Aim of the task:
Restate, word for word, the lines from the opening line of the data through the line containing "Given: Remove the", both included, and nothing else.

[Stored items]

━━━

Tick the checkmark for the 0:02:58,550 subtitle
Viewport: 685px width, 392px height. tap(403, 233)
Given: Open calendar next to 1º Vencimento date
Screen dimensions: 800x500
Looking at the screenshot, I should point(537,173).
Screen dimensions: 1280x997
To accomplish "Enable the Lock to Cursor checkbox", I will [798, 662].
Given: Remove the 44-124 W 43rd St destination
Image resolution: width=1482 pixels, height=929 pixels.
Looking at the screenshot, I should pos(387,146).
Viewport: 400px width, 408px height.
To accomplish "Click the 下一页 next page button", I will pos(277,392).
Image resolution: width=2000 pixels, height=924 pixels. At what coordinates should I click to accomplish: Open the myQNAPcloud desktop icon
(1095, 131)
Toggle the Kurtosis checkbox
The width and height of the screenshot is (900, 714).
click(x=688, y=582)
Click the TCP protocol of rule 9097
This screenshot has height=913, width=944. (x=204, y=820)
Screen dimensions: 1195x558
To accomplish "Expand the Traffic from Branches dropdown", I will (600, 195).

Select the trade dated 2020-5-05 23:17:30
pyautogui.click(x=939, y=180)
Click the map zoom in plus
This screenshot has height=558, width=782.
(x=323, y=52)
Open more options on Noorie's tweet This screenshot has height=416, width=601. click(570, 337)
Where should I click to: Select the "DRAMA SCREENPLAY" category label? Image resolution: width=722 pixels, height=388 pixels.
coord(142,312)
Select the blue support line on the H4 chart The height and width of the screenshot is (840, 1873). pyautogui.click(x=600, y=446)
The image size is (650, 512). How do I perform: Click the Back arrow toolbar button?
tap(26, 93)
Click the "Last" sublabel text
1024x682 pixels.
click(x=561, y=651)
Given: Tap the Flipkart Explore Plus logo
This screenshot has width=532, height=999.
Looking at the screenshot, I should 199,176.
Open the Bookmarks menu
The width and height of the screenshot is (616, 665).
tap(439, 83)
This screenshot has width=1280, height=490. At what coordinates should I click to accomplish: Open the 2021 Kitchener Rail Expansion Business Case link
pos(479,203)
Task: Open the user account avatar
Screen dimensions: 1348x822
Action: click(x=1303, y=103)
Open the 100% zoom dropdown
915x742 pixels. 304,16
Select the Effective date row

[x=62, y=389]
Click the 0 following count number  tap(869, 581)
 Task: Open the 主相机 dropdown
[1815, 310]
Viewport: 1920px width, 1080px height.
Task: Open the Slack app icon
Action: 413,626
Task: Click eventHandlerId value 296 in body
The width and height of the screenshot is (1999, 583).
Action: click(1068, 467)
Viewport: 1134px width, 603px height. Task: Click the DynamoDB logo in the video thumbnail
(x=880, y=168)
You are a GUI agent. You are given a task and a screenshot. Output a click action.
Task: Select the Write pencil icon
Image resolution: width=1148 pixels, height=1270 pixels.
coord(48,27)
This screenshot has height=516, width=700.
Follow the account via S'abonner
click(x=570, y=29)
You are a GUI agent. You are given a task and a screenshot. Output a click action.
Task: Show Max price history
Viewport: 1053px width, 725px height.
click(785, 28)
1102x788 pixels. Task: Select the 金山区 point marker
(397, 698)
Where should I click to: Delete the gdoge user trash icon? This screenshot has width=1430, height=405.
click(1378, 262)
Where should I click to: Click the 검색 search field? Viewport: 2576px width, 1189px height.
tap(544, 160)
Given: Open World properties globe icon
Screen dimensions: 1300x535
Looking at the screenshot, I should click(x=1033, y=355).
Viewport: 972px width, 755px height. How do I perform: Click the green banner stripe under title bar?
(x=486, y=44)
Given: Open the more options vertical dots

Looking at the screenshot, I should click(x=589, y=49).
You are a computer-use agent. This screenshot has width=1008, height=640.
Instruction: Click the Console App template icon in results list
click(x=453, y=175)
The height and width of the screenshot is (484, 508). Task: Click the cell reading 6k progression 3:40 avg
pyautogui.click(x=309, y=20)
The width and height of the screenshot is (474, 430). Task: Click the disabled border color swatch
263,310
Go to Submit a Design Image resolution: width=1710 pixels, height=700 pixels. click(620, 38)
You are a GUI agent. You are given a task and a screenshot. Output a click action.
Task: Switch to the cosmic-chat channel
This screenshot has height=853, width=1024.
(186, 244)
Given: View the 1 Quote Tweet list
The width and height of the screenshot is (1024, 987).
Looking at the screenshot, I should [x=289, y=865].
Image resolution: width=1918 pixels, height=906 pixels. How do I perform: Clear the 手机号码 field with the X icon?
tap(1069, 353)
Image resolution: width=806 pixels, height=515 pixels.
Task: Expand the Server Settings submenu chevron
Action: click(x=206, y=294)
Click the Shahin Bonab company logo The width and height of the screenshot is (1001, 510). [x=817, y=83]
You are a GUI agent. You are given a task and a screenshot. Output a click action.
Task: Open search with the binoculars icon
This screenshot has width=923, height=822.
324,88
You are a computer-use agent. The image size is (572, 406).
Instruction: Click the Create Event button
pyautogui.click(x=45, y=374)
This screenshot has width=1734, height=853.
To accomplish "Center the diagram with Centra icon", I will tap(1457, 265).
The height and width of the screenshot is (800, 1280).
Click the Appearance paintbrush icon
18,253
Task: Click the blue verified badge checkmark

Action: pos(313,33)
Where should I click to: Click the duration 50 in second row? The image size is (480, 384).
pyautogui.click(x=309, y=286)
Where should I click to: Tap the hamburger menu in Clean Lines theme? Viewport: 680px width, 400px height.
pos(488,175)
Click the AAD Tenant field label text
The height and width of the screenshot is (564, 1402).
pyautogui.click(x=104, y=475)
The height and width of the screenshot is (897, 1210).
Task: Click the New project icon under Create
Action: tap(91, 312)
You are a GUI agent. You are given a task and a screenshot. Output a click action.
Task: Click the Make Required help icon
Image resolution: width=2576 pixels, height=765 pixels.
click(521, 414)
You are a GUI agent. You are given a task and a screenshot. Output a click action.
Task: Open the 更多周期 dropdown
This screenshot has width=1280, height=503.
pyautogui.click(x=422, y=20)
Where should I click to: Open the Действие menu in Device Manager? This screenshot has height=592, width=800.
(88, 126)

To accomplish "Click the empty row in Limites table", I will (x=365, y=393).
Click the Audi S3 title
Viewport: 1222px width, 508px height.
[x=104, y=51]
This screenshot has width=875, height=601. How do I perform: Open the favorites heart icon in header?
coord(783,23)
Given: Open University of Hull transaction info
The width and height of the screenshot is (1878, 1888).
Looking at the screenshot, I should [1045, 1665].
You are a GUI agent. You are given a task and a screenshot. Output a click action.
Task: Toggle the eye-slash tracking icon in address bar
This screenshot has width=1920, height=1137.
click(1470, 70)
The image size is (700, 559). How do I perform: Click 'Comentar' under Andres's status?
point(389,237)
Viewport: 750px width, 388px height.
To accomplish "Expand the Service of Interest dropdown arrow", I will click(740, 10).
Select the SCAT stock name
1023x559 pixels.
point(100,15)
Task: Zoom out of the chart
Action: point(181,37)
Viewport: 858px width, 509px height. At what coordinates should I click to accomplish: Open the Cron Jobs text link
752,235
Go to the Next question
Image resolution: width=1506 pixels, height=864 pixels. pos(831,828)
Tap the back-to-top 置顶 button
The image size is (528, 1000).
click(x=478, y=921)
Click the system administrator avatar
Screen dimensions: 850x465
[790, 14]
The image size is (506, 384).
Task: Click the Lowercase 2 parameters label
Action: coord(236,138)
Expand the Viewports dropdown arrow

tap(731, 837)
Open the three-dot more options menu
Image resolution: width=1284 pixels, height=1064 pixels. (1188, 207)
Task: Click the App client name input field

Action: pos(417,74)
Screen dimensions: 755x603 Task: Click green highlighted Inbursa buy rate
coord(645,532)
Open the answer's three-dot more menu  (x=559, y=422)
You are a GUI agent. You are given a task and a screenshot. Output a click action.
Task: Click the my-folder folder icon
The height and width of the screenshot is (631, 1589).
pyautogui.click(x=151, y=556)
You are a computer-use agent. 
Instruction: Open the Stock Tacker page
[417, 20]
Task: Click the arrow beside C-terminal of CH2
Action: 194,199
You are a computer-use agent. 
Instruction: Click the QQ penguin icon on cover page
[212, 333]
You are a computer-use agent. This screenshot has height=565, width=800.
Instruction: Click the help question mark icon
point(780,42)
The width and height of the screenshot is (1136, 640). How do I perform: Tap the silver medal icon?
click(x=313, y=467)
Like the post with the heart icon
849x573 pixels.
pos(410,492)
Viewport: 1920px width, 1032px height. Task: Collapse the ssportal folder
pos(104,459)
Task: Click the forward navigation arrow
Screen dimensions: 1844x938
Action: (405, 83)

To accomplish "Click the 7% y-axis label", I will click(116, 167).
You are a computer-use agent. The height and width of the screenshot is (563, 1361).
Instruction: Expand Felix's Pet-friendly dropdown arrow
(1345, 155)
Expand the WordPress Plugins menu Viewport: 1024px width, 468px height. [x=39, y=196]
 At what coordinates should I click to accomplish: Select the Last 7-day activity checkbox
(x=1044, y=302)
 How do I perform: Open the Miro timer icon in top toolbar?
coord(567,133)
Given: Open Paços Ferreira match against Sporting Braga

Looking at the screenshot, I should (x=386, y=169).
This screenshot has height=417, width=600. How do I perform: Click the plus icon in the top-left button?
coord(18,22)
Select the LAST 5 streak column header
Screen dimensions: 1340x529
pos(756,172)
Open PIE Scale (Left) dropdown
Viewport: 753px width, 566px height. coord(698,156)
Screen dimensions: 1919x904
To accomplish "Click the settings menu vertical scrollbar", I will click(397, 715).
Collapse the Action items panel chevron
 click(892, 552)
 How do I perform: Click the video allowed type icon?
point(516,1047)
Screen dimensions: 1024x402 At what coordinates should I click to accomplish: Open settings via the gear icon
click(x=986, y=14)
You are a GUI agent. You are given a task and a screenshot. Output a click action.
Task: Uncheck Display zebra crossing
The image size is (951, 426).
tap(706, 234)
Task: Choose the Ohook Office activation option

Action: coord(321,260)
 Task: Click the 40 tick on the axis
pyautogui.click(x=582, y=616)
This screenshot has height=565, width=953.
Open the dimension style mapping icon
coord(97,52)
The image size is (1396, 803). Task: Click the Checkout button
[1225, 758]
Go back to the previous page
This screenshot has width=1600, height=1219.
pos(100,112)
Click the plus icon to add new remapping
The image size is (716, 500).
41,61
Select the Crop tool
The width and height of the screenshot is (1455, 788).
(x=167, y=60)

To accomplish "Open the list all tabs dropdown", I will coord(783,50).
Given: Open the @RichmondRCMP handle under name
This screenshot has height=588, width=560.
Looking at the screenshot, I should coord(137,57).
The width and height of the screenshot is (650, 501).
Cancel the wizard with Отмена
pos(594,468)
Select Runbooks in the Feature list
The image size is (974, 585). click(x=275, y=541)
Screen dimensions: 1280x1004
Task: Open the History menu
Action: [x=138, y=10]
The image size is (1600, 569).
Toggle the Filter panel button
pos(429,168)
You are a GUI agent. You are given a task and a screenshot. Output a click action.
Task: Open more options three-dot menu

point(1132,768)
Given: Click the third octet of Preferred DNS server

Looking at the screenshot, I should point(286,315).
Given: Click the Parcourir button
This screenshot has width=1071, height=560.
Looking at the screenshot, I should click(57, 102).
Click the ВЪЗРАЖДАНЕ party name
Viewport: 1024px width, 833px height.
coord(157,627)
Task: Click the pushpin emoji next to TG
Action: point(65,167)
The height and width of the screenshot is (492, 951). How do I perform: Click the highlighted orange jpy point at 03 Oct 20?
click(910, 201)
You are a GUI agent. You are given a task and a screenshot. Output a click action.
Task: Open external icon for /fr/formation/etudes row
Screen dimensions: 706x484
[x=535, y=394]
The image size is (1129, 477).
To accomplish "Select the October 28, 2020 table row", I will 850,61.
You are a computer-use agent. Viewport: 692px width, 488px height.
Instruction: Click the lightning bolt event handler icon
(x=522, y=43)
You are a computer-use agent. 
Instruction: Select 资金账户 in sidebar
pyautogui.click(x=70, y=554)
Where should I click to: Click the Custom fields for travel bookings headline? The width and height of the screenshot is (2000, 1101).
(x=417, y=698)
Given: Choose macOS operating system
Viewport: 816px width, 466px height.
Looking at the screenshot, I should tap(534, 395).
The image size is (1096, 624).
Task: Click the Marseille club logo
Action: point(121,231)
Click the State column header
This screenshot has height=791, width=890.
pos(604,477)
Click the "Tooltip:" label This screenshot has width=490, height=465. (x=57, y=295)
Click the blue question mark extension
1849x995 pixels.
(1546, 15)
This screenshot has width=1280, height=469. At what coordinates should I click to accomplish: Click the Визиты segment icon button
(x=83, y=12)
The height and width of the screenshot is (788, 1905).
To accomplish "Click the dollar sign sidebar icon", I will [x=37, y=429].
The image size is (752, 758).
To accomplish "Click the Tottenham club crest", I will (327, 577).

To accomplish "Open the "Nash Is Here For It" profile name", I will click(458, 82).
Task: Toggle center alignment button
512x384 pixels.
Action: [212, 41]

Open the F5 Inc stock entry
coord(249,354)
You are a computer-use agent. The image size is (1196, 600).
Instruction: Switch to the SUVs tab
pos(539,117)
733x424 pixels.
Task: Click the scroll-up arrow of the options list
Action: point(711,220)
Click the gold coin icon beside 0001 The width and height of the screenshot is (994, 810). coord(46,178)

━━━

Output for this exercise:
Tick the checkmark for the 0:02:58,550 subtitle
Viewport: 685px width, 392px height. tap(403, 233)
Given: Open calendar next to 1º Vencimento date
Screen dimensions: 800x500
Looking at the screenshot, I should point(537,173).
Screen dimensions: 1280x997
To accomplish "Enable the Lock to Cursor checkbox", I will [798, 662].
Given: Remove the 44-124 W 43rd St destination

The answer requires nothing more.